1) We had something THEY wanted (not something we wanted FOR them), and we promised to show them how they could get it, too. iPads in Ed are REALLY hot right now, and tech in primary grades is controversial enough for folks who want to try it to wonder how others are doing it… Therefore, also “right place, right time” is a piece of this.

2) We were bold, perhaps to the point of being odatious. We claimed openly and publicly and in the press that we were going to be the first 1to1 kindergarten iPad initiative (maybe we were, but maybe not), and we were going to offer a national conference where others could learn about our success. (Odatiousness: where do we get off leading a national conference on an initiative we’ve been working on for less than 6 months!?!)

3) Building on the idea that others wanted to know how we were doing this, we built some sense of urgency by publicizing that we only had 100 slots (hurry now before they are all gone!). The irony is that we were also limited by how much room we had. If we wanted to do this conference locally, then our limited options for venue limited how much space we had…

4) We could easily market directly to our targeted customer base. Apple reps let their primary grades customers know about the conference (This is the “other” Apple contribution mentioned above), and we’re a member of the Maine Cohort for Customized Learning, and we let the other member districts know (one of those MCCL member districts brought 13 people! They were the largest team attending.). Other avenues helped (press releases, ACTEM list serve, etc.) but weren’t where we got the bulk of our attendees.

So, “doing good work” is one piece of creating a good event for folks, but I think it is good marketing that gets them there in the first place (especially when PD is disappearing for survival…). In fact, I think we need to separate our thinking about (A) how do we make a good experience for participants and (B) how do we get people to register. When resources are rich (A) is probably sufficient for (B), but when resources are scarce, (A) doesn’t cut it alone.

So when I think about working on (B) in our Institute, I think #s 3 & 4 are just good, standard marketing, and not probably the factors that greatly impacted our enrollment. I think 1 and 2 are the biggies.

Granted, we were pretty lucky that we moved when we did and we had a history with not just Apple but our Apple contacts (Jim Moulton & Tara Maker), and we were lucky that both our former and current Superintendents’ style were bold and odatious.

So the question is, do you have to wait until fortuitous circumstances provide you with the right stuff THEY need (right place, right time) and bold/odatious partners, or can these be engineered? And, of course, I believe these can be engineered. That doesn’t mean that it will be easy, just that with cleaver and different thinking it can be done.  I’m thinking about these issues again, now, as we begin to plan our second iPad conference.
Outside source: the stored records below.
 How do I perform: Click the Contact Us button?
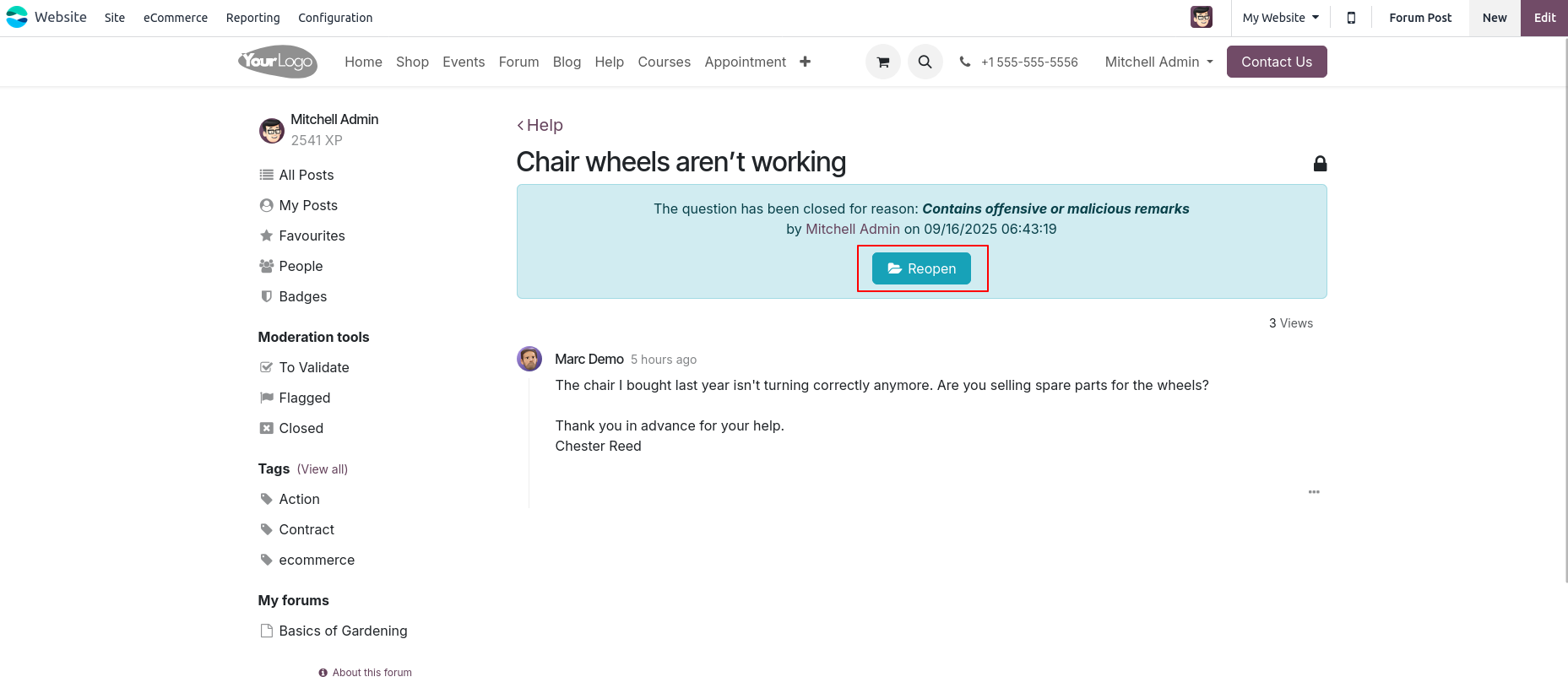tap(1276, 62)
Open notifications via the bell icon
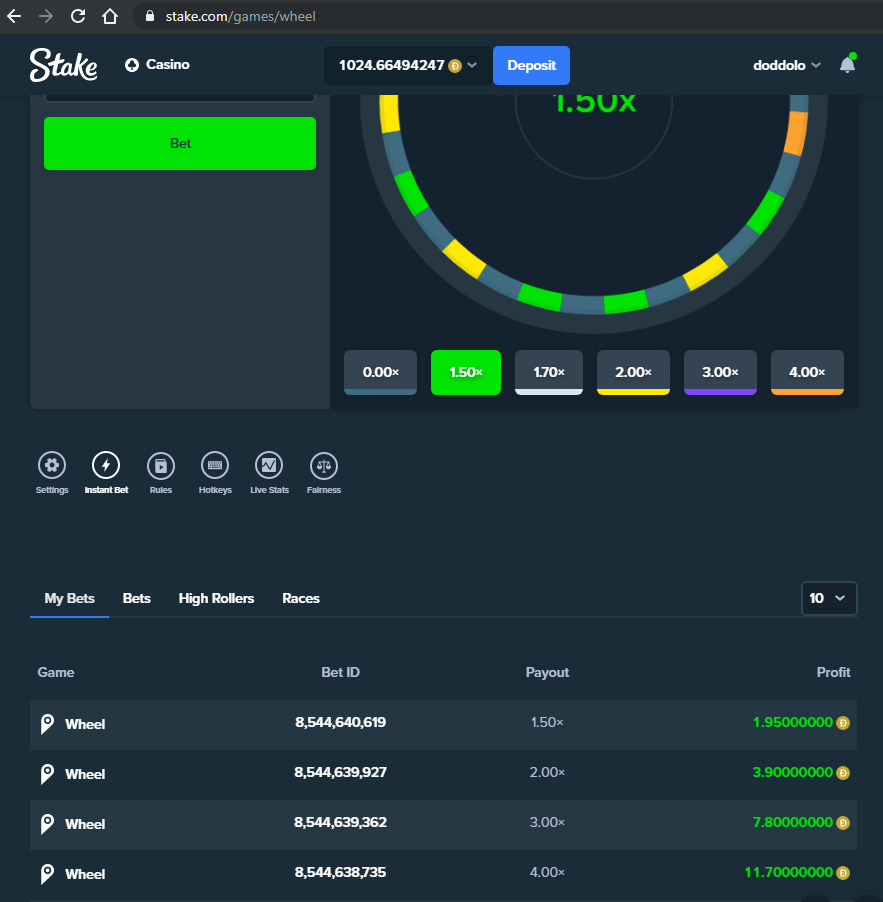883x902 pixels. (x=847, y=64)
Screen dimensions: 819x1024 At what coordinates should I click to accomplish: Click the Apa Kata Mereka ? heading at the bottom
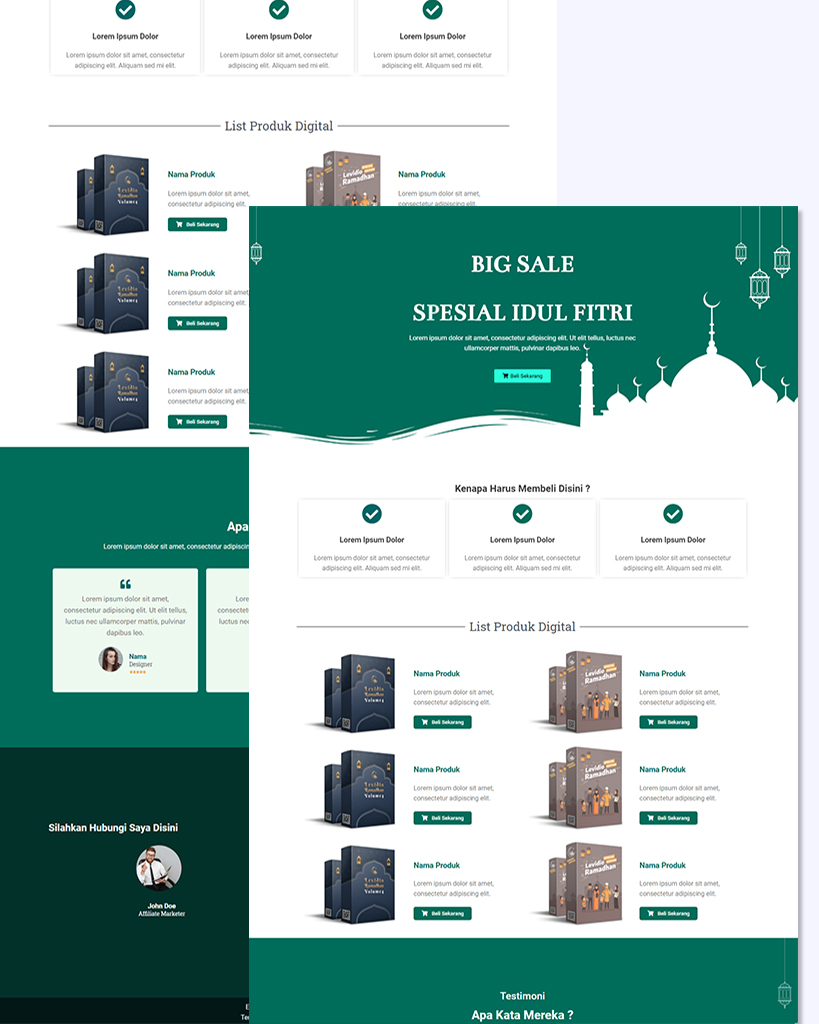pyautogui.click(x=522, y=1014)
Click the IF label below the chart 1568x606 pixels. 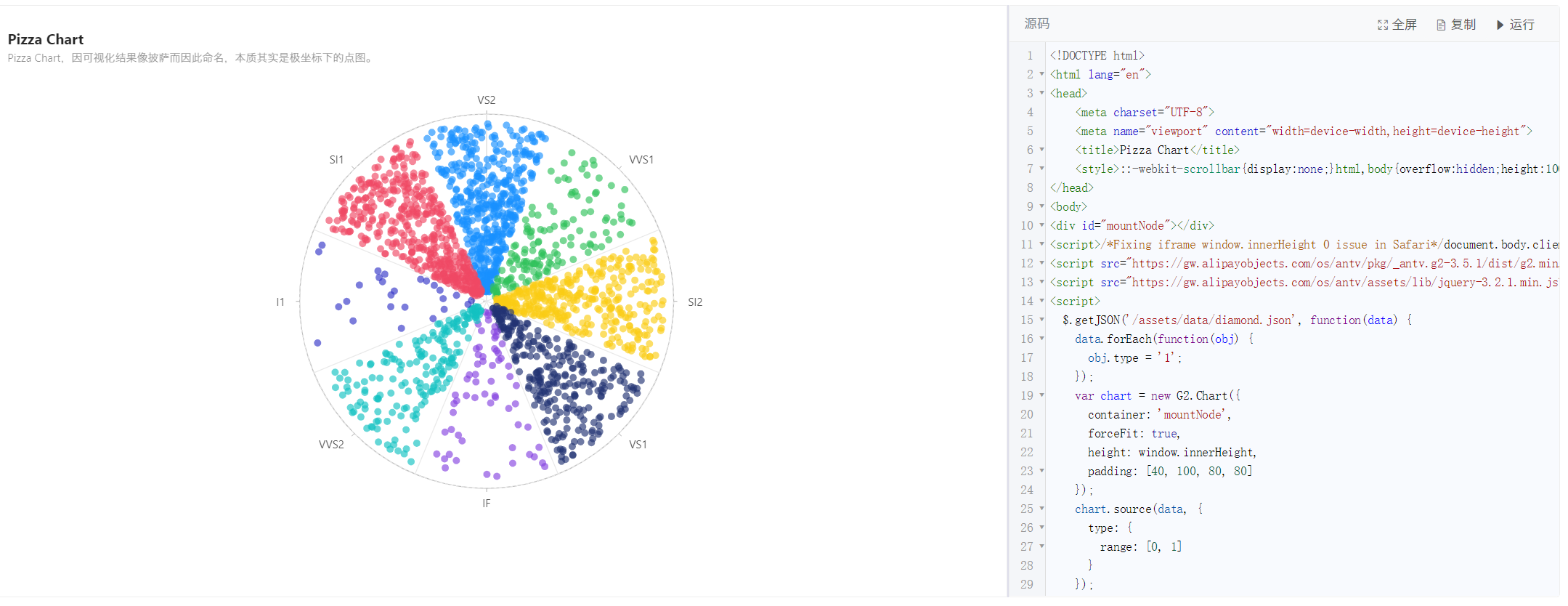click(x=486, y=503)
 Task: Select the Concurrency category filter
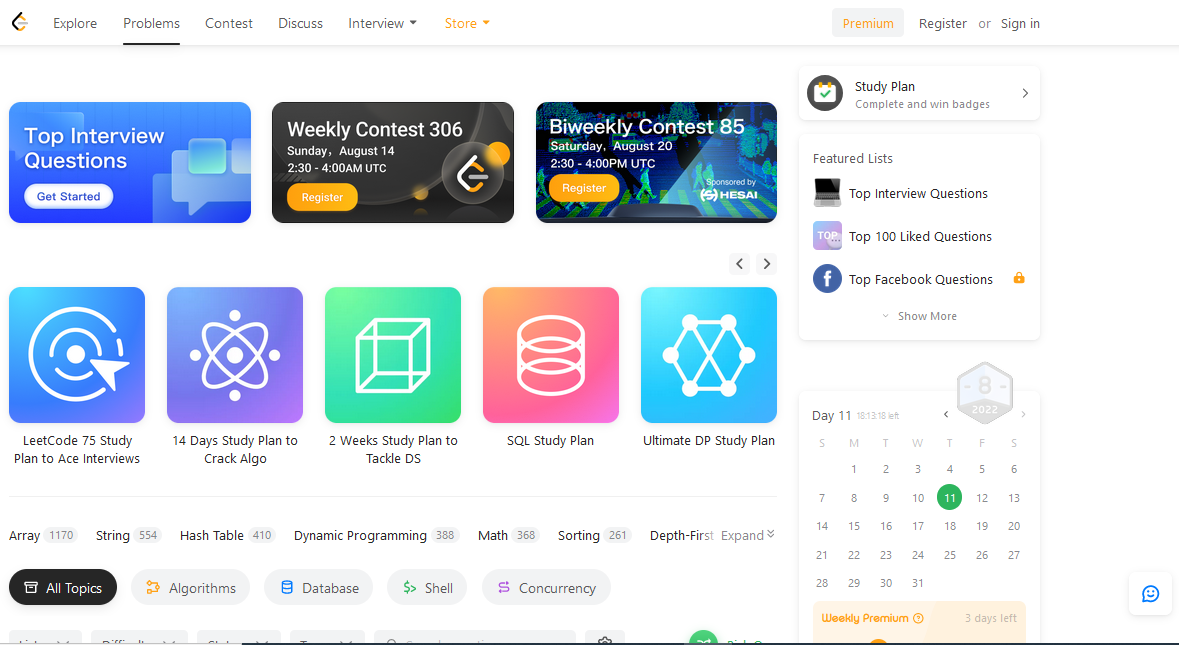tap(547, 588)
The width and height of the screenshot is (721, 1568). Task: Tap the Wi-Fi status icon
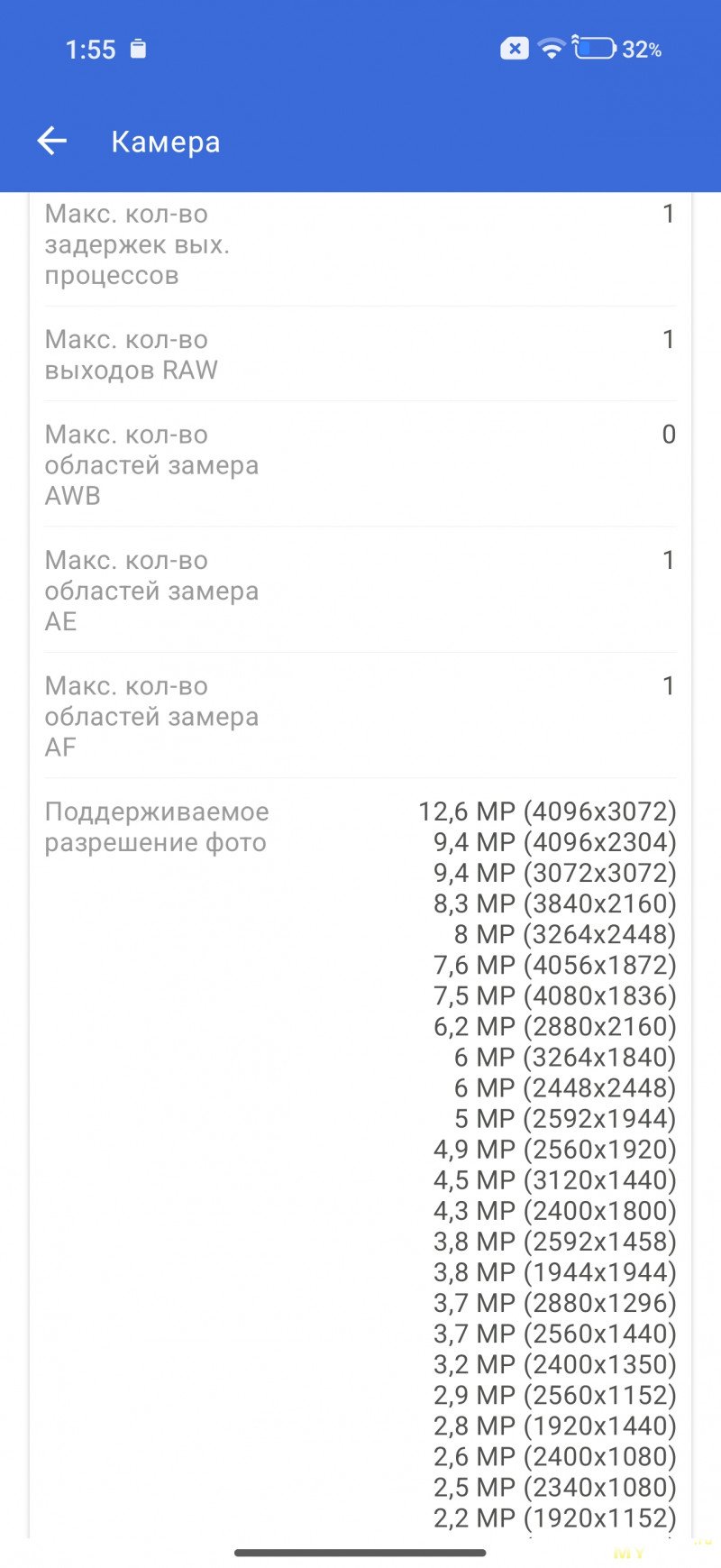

So I  recommend (for my own team’s work and for my colleagues working to organize other opportunities), first, focusing on what is it that you have that they want. I think this kind of thinking requires two things: first that you suspend thinking about what you want for them and instead think empathetically from their perspective, and second that you reengineer what you want for them into the thing they want. Thats not to say that “what you want for them” is off base. It just means that it isn’t all that helpful to marketing…

Next, focus on being bold and odatious.

And remember. Marketing isn’t sharing information. Marking is making them want what you are offering.

It’s Your Turn:

What about a conference or institute would make you (or your principal, or your district) be willing to have you register and attend when funding is tight?